It begins with accidental friendship between an actor practising her lines at a theatre in Shanghai and a grieving teenager whose father has just died, but who shows a natural gift for directing when she gets pulled into rehearsals. Lan Ping (Gabby Wong) and Li Lin (Millicent Wong), begin working together in the theatre and sharing a home. We follow their trajectory of friendship and betrayals, refracted through seismic events in 20th-century Chinese history.
Playwright Amy Ng is also a historian and bases her drama on the “untold true story” of these women, who rise in power and position in communist China. Lan Ping goes from revolutionary actor, who talks of destroying the strictures of patriarchy, to become Chairman Mao’s wife and the architect of the Cultural Revolution. Meanwhile, Li Lin, the daughter of a communist martyr who is later adopted by Mao’s number two, becomes China’s foremost theatre director.
In their early friendship, they pledge never to betray each other but do just that when political ideology, power and ambition gets in the way. The play traces their moving positions toward art, the party and how to survive in it as a woman.

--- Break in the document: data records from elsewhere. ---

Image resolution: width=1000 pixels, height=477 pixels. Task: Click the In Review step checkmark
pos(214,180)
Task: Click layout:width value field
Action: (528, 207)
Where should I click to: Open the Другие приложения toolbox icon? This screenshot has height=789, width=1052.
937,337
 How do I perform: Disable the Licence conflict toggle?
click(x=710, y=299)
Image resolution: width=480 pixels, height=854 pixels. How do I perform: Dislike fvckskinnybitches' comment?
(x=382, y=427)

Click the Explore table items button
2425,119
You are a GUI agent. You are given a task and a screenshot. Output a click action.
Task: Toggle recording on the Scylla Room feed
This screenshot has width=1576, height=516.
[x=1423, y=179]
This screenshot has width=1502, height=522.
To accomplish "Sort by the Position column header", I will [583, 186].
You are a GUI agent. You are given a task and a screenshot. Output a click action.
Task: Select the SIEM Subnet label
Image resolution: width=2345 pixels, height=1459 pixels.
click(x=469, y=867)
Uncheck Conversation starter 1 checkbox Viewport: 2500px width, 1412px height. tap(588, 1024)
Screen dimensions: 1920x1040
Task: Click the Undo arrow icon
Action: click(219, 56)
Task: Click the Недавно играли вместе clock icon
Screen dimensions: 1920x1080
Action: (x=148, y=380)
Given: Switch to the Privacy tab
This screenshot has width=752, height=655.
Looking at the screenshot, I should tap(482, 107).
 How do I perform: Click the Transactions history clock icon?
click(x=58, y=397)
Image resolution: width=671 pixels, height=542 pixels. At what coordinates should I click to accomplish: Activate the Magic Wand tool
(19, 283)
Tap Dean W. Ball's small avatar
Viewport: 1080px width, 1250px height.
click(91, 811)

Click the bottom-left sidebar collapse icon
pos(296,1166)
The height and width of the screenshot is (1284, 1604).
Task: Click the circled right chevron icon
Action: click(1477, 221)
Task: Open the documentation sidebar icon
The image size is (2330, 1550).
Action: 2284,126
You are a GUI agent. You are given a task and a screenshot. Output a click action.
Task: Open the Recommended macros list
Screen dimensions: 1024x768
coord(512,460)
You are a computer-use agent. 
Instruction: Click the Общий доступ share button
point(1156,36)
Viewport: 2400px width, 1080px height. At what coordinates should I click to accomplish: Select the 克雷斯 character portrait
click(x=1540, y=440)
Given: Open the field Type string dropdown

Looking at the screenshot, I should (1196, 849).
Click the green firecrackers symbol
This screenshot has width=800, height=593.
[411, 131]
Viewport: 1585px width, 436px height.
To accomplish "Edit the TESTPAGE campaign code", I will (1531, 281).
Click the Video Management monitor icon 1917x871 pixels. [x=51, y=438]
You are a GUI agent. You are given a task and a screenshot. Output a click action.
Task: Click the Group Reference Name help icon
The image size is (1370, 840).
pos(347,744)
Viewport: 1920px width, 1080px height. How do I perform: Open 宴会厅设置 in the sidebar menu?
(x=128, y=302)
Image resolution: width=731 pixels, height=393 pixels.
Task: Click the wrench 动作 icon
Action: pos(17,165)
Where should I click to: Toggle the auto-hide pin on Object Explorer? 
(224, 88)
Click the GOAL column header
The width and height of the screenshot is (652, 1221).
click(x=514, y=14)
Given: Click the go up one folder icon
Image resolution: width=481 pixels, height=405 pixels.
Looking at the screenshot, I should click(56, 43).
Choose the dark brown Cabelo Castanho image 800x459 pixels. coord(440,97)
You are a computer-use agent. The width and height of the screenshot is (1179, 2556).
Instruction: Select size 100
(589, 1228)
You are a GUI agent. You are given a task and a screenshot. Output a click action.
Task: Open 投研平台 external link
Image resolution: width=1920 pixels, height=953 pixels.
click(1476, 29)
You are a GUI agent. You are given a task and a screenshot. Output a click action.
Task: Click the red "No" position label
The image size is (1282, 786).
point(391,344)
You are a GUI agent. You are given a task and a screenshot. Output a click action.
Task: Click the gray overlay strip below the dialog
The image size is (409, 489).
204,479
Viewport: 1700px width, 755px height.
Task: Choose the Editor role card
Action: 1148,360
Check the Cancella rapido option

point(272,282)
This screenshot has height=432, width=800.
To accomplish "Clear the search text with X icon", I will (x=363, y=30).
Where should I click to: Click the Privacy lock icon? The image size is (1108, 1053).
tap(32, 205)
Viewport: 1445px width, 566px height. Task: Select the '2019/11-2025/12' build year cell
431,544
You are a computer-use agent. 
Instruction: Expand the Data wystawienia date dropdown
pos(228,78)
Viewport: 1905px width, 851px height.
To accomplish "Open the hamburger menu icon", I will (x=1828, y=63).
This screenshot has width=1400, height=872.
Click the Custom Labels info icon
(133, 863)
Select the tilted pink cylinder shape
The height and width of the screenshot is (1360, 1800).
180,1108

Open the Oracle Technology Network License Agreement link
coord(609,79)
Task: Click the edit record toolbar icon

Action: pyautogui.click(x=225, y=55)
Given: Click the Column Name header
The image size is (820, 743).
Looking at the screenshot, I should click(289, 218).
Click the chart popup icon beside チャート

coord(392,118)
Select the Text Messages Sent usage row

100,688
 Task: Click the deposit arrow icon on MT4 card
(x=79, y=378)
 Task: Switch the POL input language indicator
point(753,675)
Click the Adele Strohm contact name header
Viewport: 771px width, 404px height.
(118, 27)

Under the direction of Katie Posner, this is as much an ideas play as a drama of a fateful female friendship. Debate dominates with talk of creative independence for artists and whether the Communist party can bring freedom for women or stifle their progress. Lan Ping thinks the latter, and is later politically silenced. Li Lin’s position of absolute faith in the party changes too. Both women have powerful male patrons whom they need to survive, and there is an ongoing discussion around Ibsen’s Nora. In the early scenes especially, they seem like mouthpieces for their political positions and this hampers emotion or intimacy from building.
There is a lot of history to digest too; the plot streaks across almost 60 years in 80 minutes. We go from civil war between the Chinese Communist party and the nationalists in the 1930s to wars with Japan, the establishment of the People’s Republic of China, famine and Cultural Revolution. Sometimes it leaves you behind in its welter of names and events. There are jumps through time – the historical backdrop shifts with each scene and with it the women’s lives. It is not always immediately clear what has happened, how it has affected them or who they have become.
What helps to adrenalise the story and bring context is Jean Chan’s fluidly moving set and Akhila Krishnan’s video design, with projected illustrations and bursts of colour that bear the aesthetics of a graphic novel and bring visual drama. Nicola T Chang’s electronic music design adds to it, culminating in a spectacular blood red set-piece, with a blaze of sound, light and movement.
It ends with real-life footage of the women, which finally brings the emotion that has hitherto been missing. This is a handsome production and it is remarkable that Ng has unearthed the story of this friendship, but for all its colour it leaves emotional gaps.